═════ TEXT BLOCK

Another Radio Module for IoT fun – EMW3162

The availability of cheap radio modules is making them ubiquitous in an increasing number of projects that we have been seeing recently. The usual go-to solution is using any one of the several modules based on the ESP8266 device. [Willem] wrote in to share with us his experiences with another radio module – the EMW3162 from MXChip, which at $10 isn’t as cheap as the ESP8266 modules, but is a more capable, power packed, device.

The EMW3162 (PDF datasheet) is a low-power embedded WiFi module with integrated wireless LAN, and a STM32F205 Cortex-M3 microcontroller that runs a “self-hosted” WiFi networking library and software application stack. The microcontroller has 1M flash, 128k RAM and runs at 120MHz. And since MXChip is a Broadcom partner, they are allowed to use the WICED_SDK.

The on-board ARM M3 means all kinds of useful interfaces are available: UART, SPI, I2C, ADC, DAC, PWM, TIMERS, GPIO, and a JTAG flash interface. The good news could be on the power consumption figures – the module is touted to be low-power, and the data sheet shows 7mA when connected to an access point but with no data transfer. When transmitting at 20kbps, the current draw is about 24mA, which goes up to 320mA at 11Mbps.

══════════
═════ DATA SECTION

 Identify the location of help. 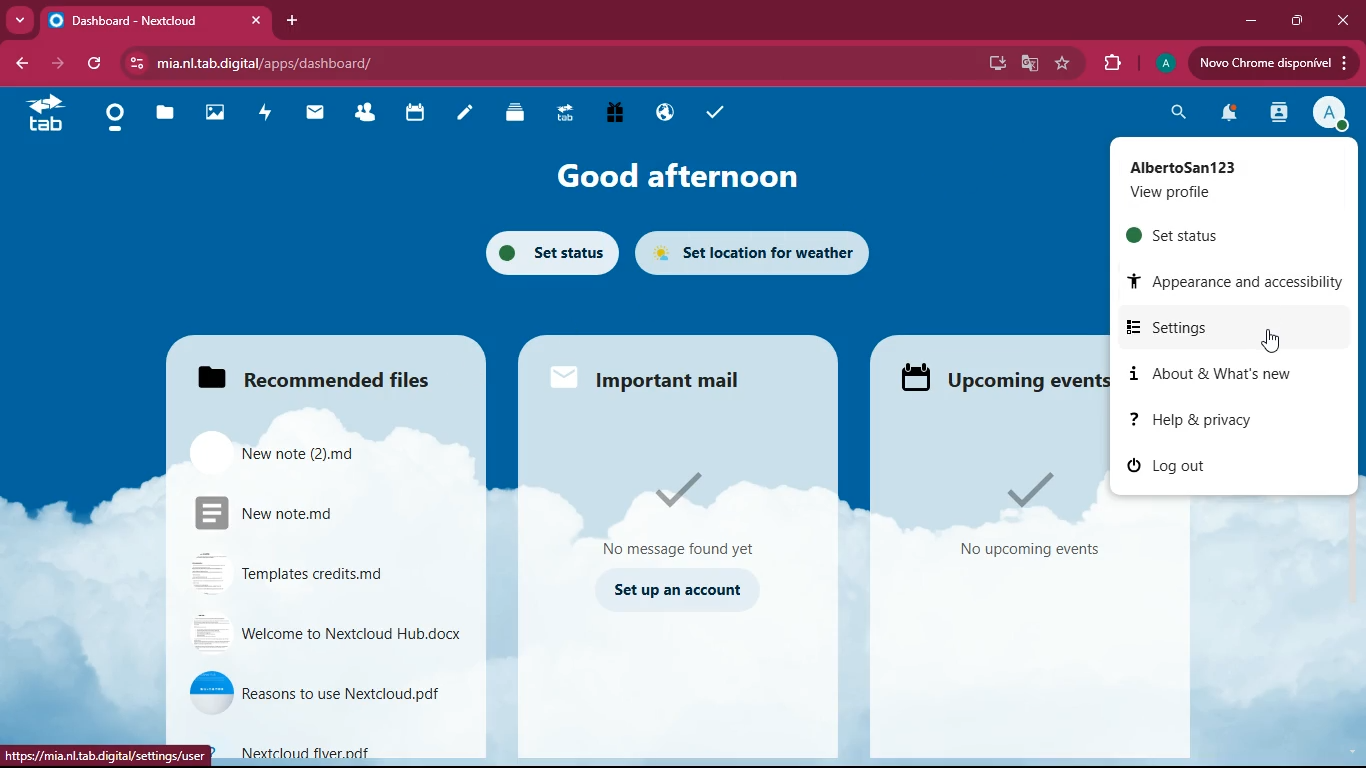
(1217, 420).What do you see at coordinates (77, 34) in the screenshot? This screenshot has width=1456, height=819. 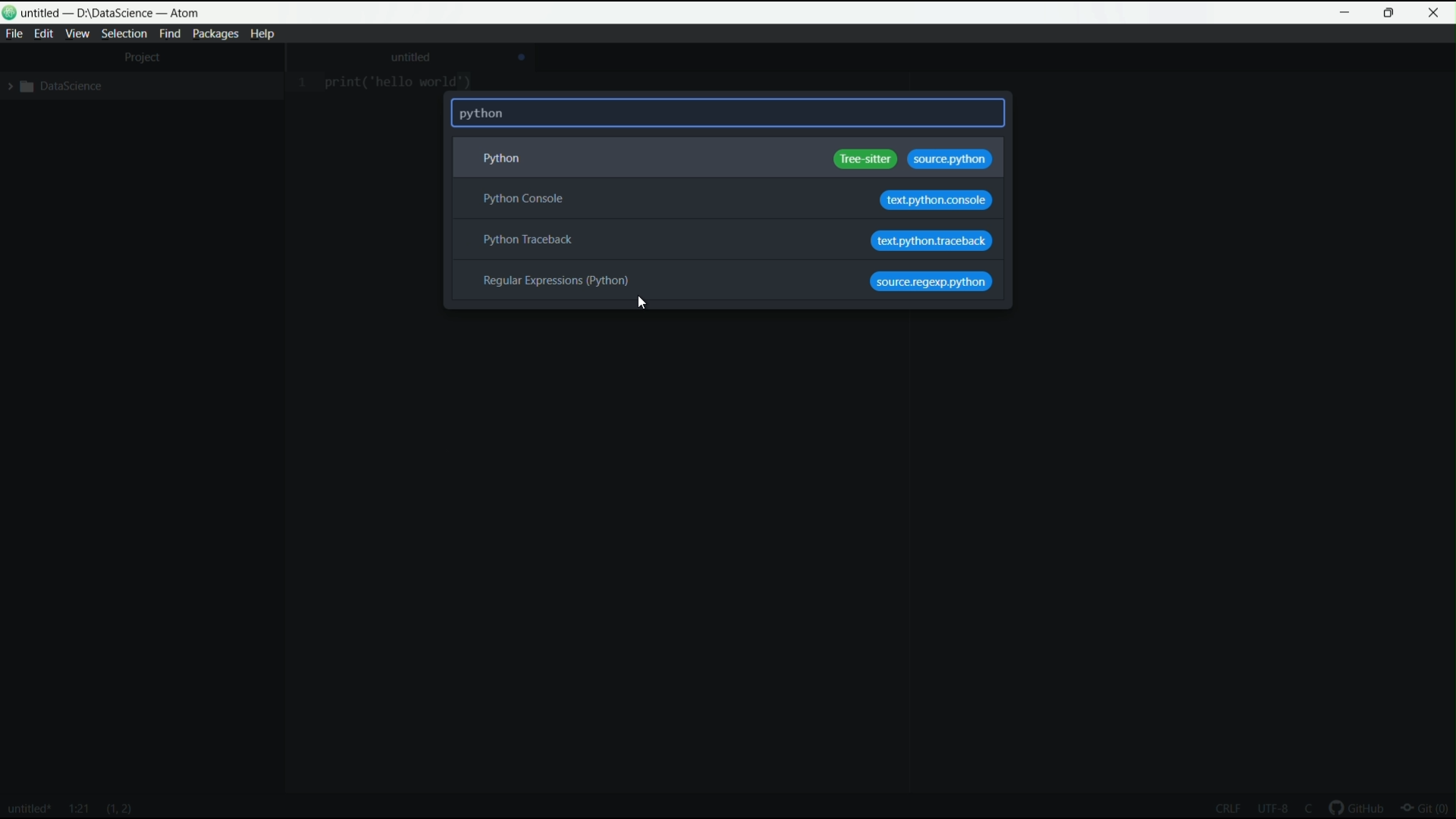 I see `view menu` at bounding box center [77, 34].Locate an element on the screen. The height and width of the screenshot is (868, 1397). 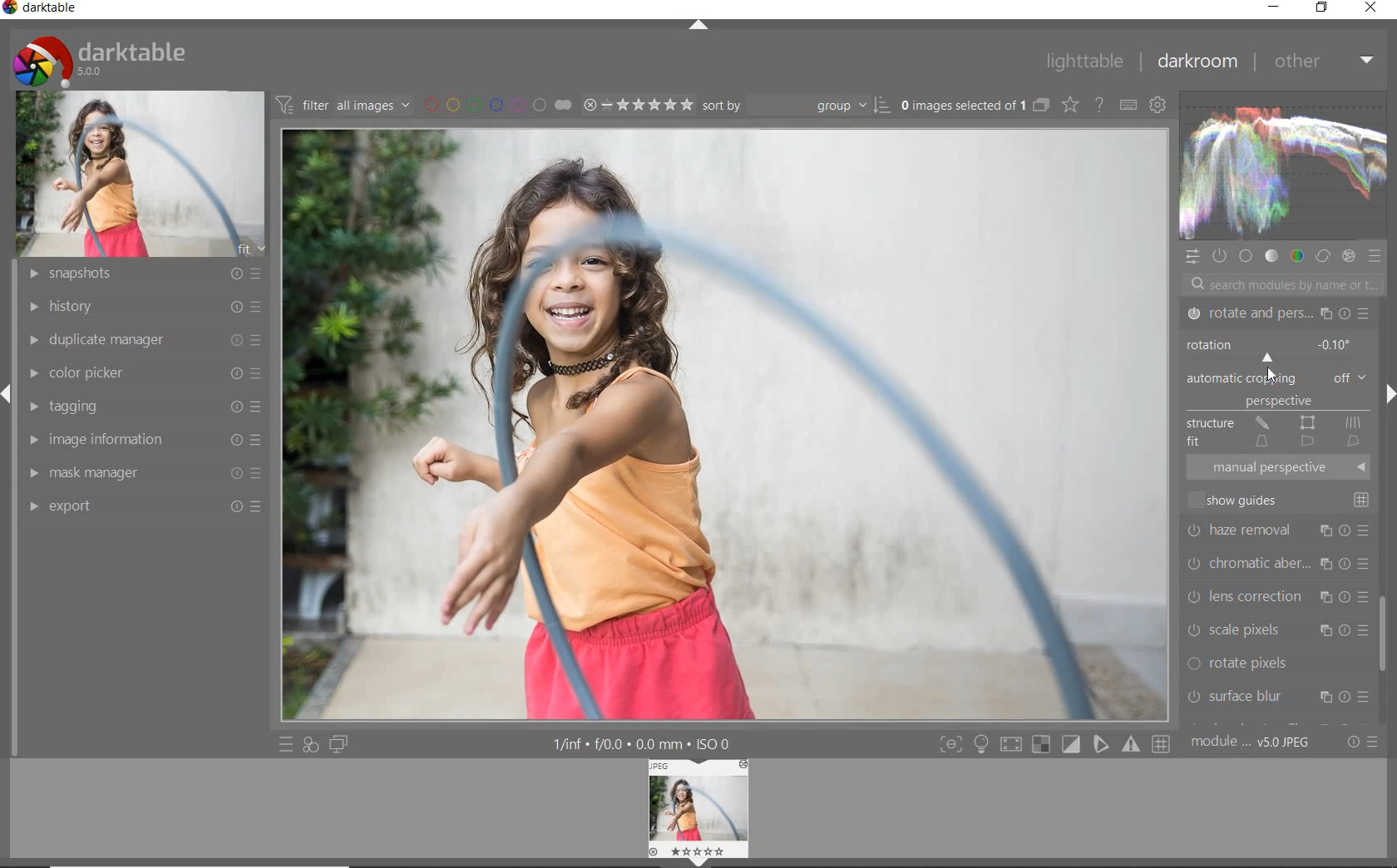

══════════

▸ THE EXERCISE: Please update the EMW3162 article by restating everything from "The EMW3162 (PDF" down to "use the WICED_SDK.", with "120MHz" changed to "168MHz".

▸ OUTPUT FOR THIS TASK:
The EMW3162 (PDF datasheet) is a low-power embedded WiFi module with integrated wireless LAN, and a STM32F205 Cortex-M3 microcontroller that runs a “self-hosted” WiFi networking library and software application stack. The microcontroller has 1M flash, 128k RAM and runs at 168MHz. And since MXChip is a Broadcom partner, they are allowed to use the WICED_SDK.